• **Assigned task**: Leave out the pictures and restate exactly, and only, the lines from the one that contains "How do I perform: Click" through the final line of the material below.

== Segment start ==

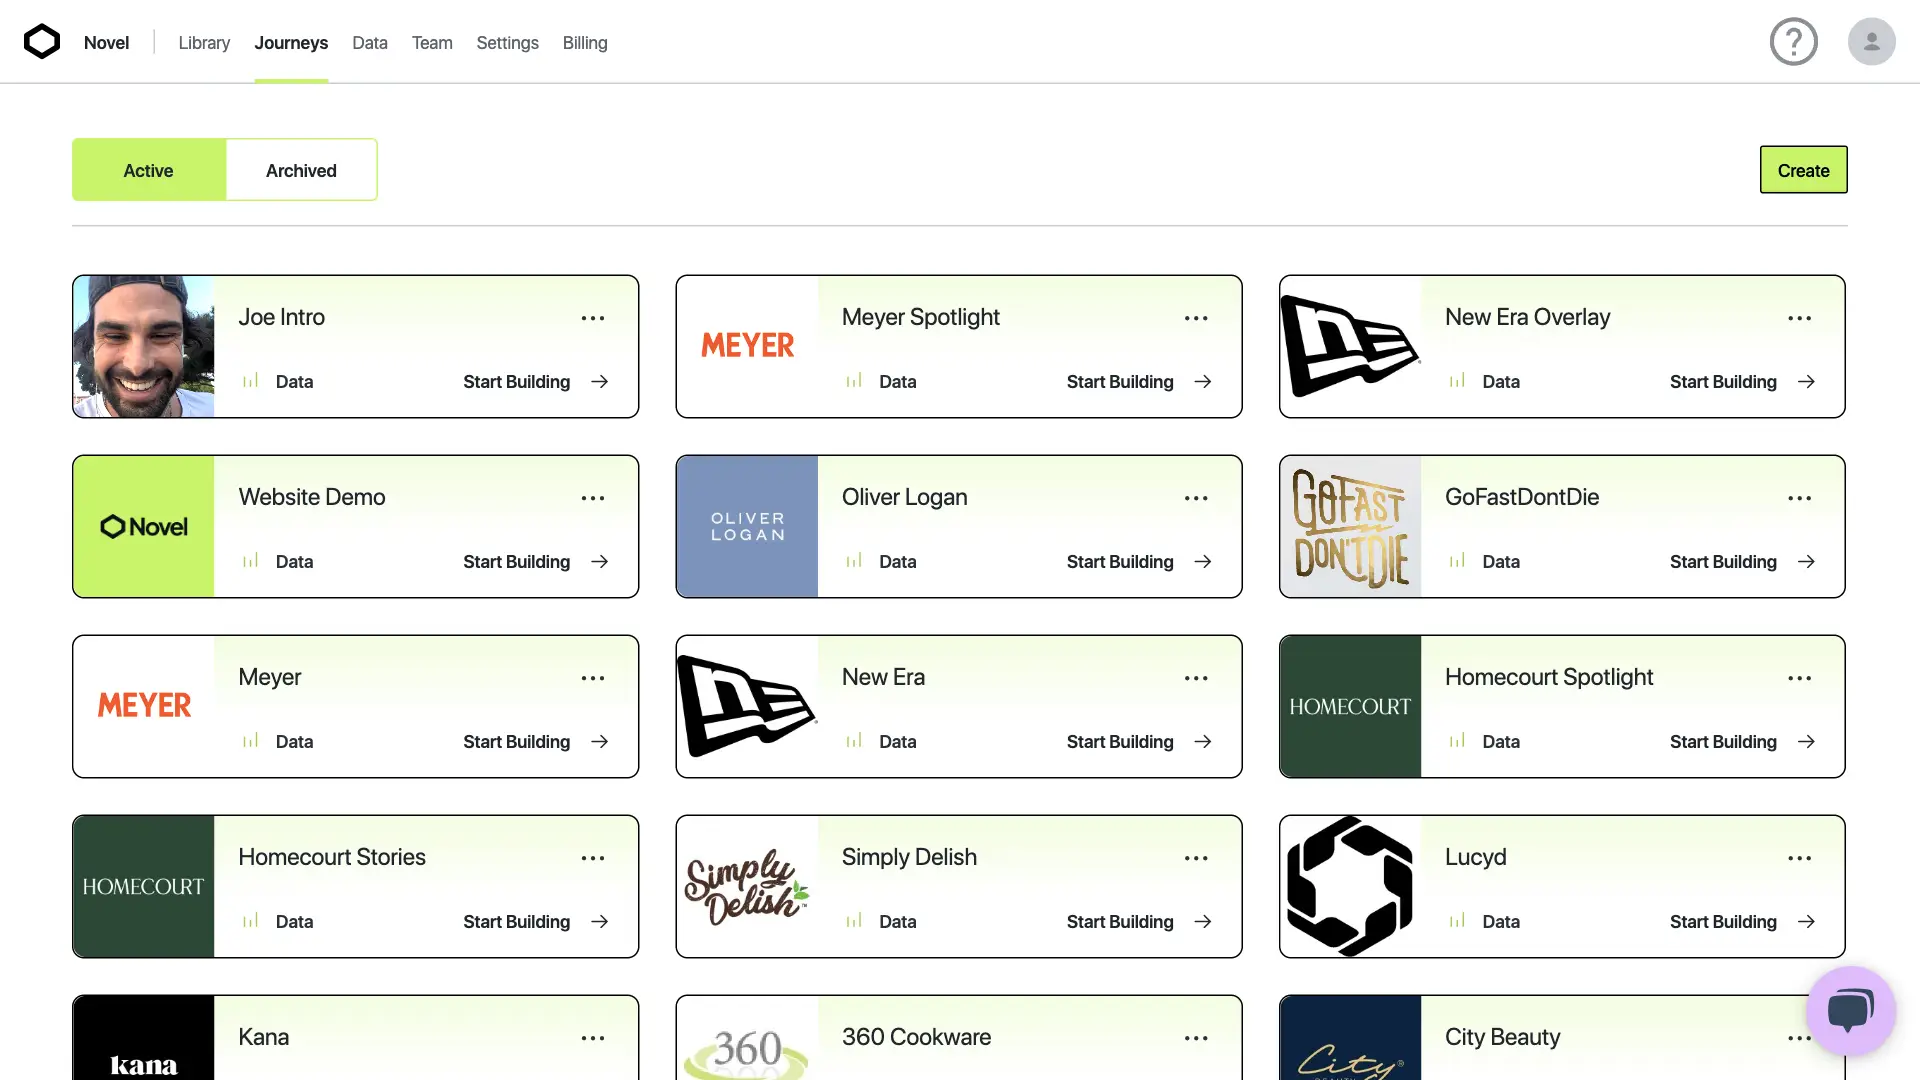1920x1080 pixels.
Task: Click Create button to start new journey
Action: click(1803, 169)
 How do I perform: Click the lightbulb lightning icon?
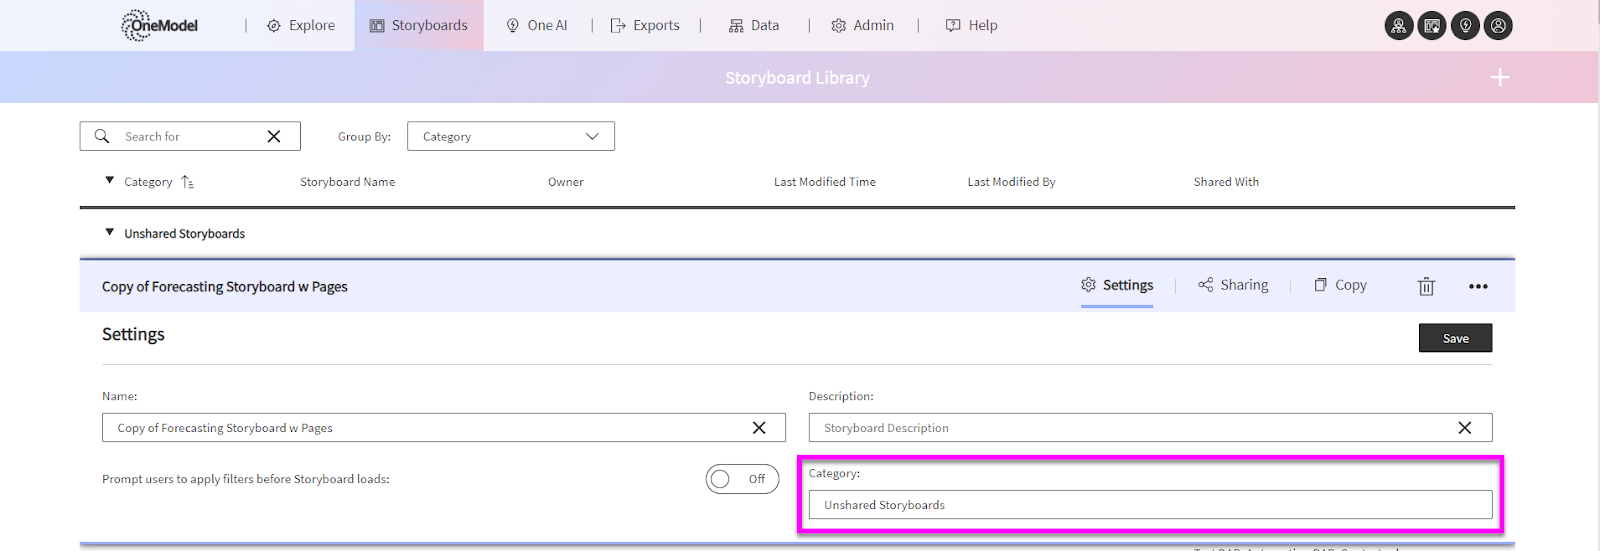pyautogui.click(x=1465, y=26)
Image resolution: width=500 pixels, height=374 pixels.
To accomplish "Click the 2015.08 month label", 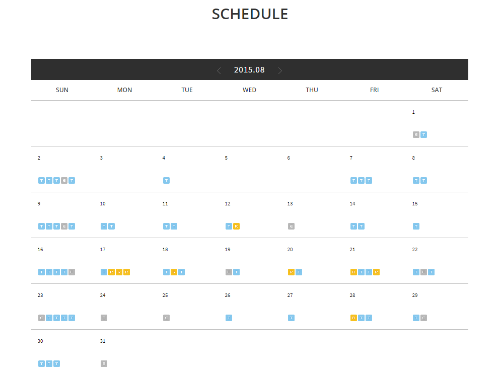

== Segment end ==

• **Result**:
 How do I perform: Click the lightbulb lightning icon?
pyautogui.click(x=1465, y=26)
Image resolution: width=500 pixels, height=374 pixels.
To accomplish "Click the 2015.08 month label", 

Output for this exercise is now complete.